- The Washington Times - Sunday, January 28, 2024

Fox News host Pete Hegseth mailed his graduate degree back to Harvard out of disgust with the school’s far-left bent, but it turns out he was just getting started.

Mr. Hegseth hosts “Poison Ivy,” a newly released documentary now streaming on Fox Nation that examines the decline of the Ivy League, the eight prestigious East Coast universities at the center of the backlash over rising campus antisemitism.

The program includes hot takes from conservative pundits but digs deeper, tracing academia’s leftward march back more than 100 years to progressive educator John Dewey and the Frankfurt School, a collective of Marxist intellectuals who fled Nazi Germany and set up shop at Columbia University.

“Obviously people have known for a long time that our so-called elite universities are left of center, and certainly Oct. 7 laid bare the depth of the ideological depravity of these universities, but I think the first step to recovery is understanding the depth of problem,” Mr. Hegseth told The Washington Times.

“I really wanted viewers to understand this is not some recent fad where just a couple more conservative professors can change the trajectory of the institution,” he said. “These are deeply poisoned entities.”

The special features interviews with two prominent University of Pennsylvania donors — Vahan Gureghian and David Magerman — who pulled their support over antisemitism concerns. Penn’s president and board chairman have since resigned.

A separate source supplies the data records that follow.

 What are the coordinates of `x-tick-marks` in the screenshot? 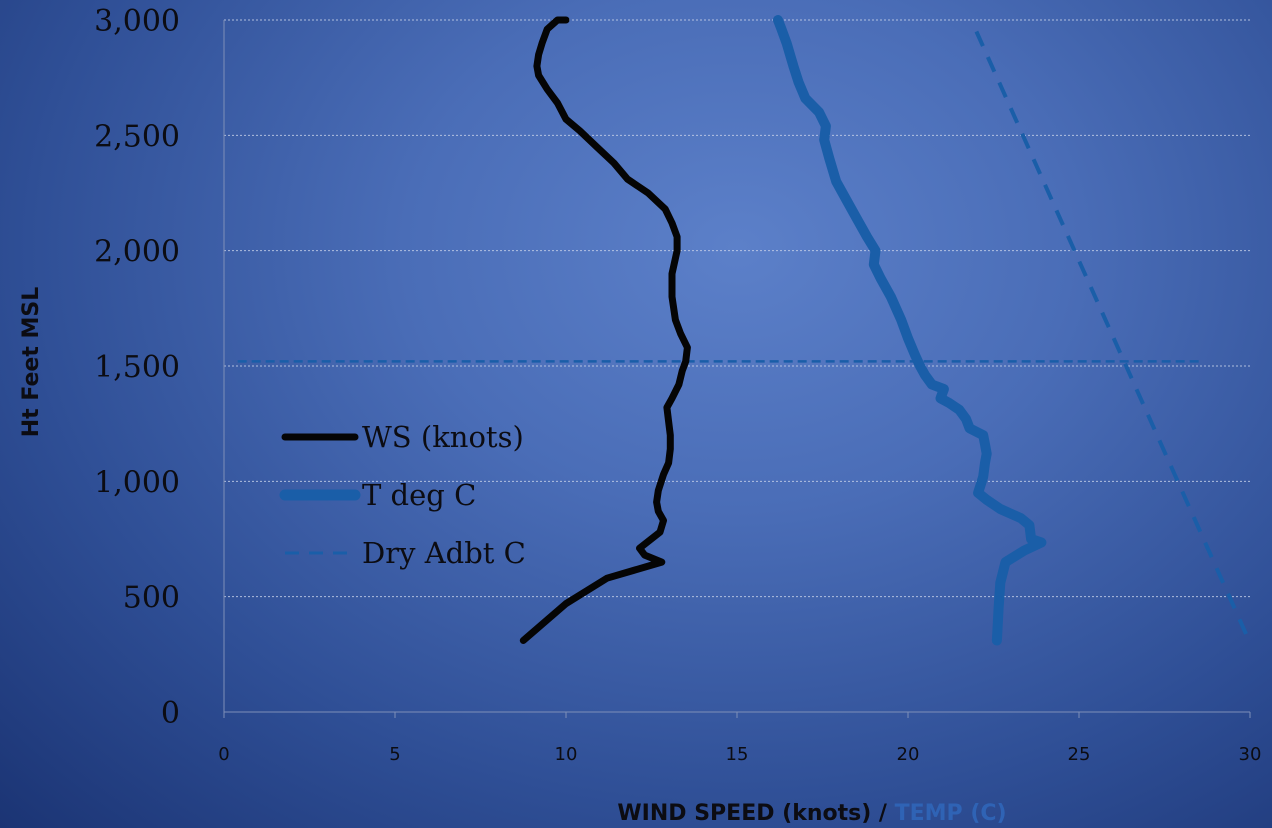 It's located at (737, 715).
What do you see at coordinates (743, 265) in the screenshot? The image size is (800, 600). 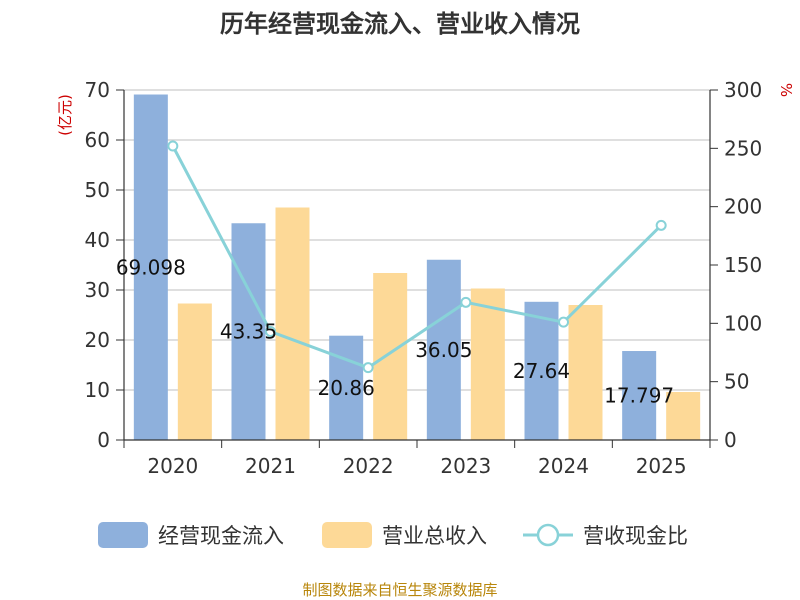 I see `y-right-tick-label: 150` at bounding box center [743, 265].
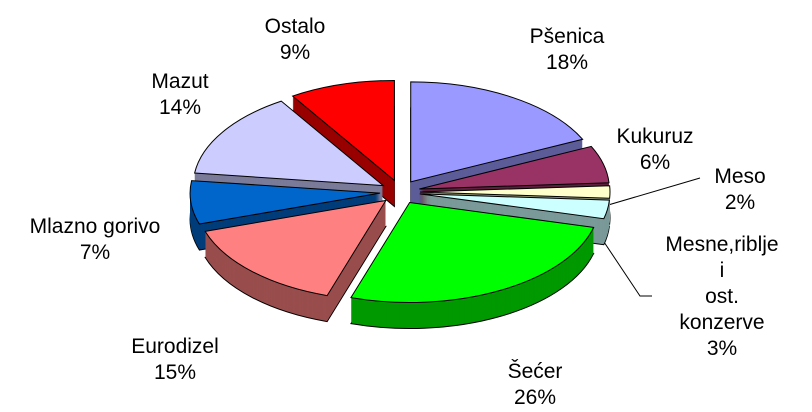  Describe the element at coordinates (95, 252) in the screenshot. I see `value-label: 7%` at that location.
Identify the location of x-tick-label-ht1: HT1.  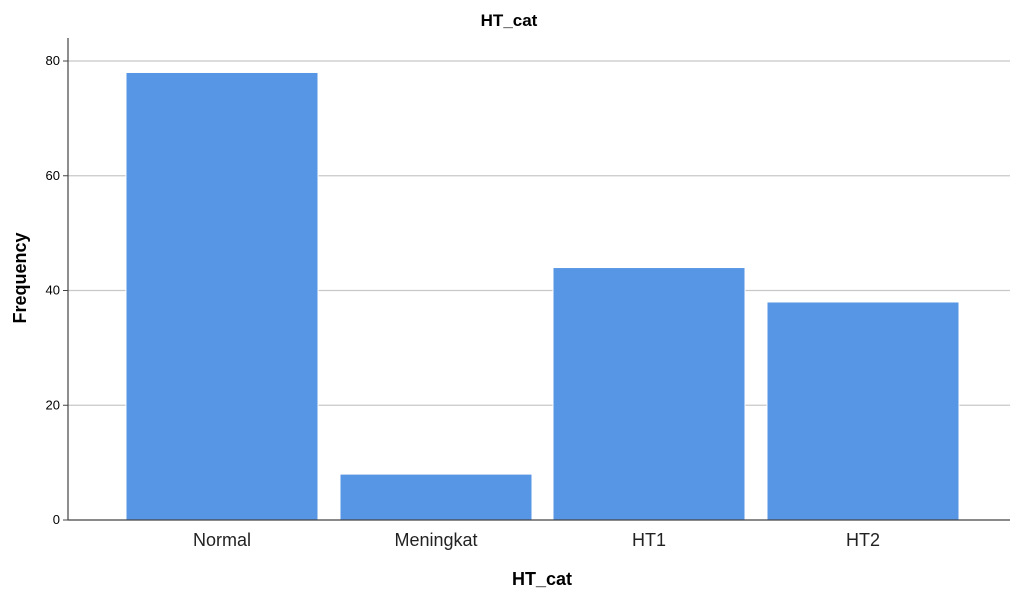
(649, 540).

Alas, Fox tried but was unable to nab an interview with Bill Ackman, the billionaire hedge-fund manager leading the charge against Harvard. Claudine Gay stepped down last month as Harvard president a few weeks after the Penn resignations.

“Talk about a guy whose switch flipped,” Mr. Hegseth said about Mr. Ackman. “He wrote that wonderful op-ed about DEI and what he’s seen, looking under the hood, and that’s phenomenal, I loved that. I just wish there would have been more scrutiny earlier as these institutions went down the rabbit hole.”

 

 

The 43-year-old “Fox & Friends Weekend” co-host may be uniquely qualified to helm the program. He earned both graduate and undergraduate degrees from Ivy League institutions, yet managed to emerge with his conservative principles intact.

“Part of it is: I lived it. I lived the evolution myself, I saw it, and I was staggered when I was an undergraduate by how left-wing it was, but it was still mostly open discourse,” he said. “There’s been a fast forward even since then.”

After the Oct. 7 Hamas attack on Israeli civilians, university campuses were rocked by pro-Palestinian and even pro-Hamas protests, the culmination of decades of anti-Israel boycott resolutions, annual Israeli Apartheid Week protests, and diversity, equity and inclusion initiatives labeling Israelis as “White” oppressors.

“Okay, so we knew there was bias, and we knew it was left-wing, and we knew God was rejected, but advocating for terrorists?” said Mr. Hegseth. “That seems like next-level stuff.”

One theme running through the special centers on whether the Ivy League and other elite universities can be reformed. 

Making the case for redeeming the institutions is Princeton professor Robert George, director of the James Madison Program, a bastion of classical liberalism and constitutional thought.

“He’s created a beachhead at Princeton with the James Madison Program where there are now 25 more or less outed conservative professors at Princeton, which is not the case at any other Ivy League school. There’s barely one,” Mr. Hegseth said. “He’s kind of laid the template for how you can start to at least provide balance and rationality.”

In 2022, Mr. Hegseth created an on-air splash by pulling his M.P.P. from the Harvard Kennedy School out of its frame; writing “Return to Sender” on it, and later mailing the document back to Cambridge, Massachusetts.

What tipped the balance for him was when the Harvard Chaplains elected an atheist and “humanist rabbi” as their president in August 2021.

“I just thought, that’s the last straw for me,” Mr. Hegseth said. “I hope it helped people understand how we need to stop holding these institutions up as the gatekeepers of excellence or leadership. When you see someone who graduated from Harvard, you should be more skeptical than you should be impressed.”

Mr. Hegseth also holds a B.A. from Princeton. So far he hasn’t returned that degree, crediting the James Madison Program.

“I did not mail back my Princeton degree only because of Robby George,” said Mr. Hegseth. “He’s giving me a little bit of hope. I’ve held out on that for now.”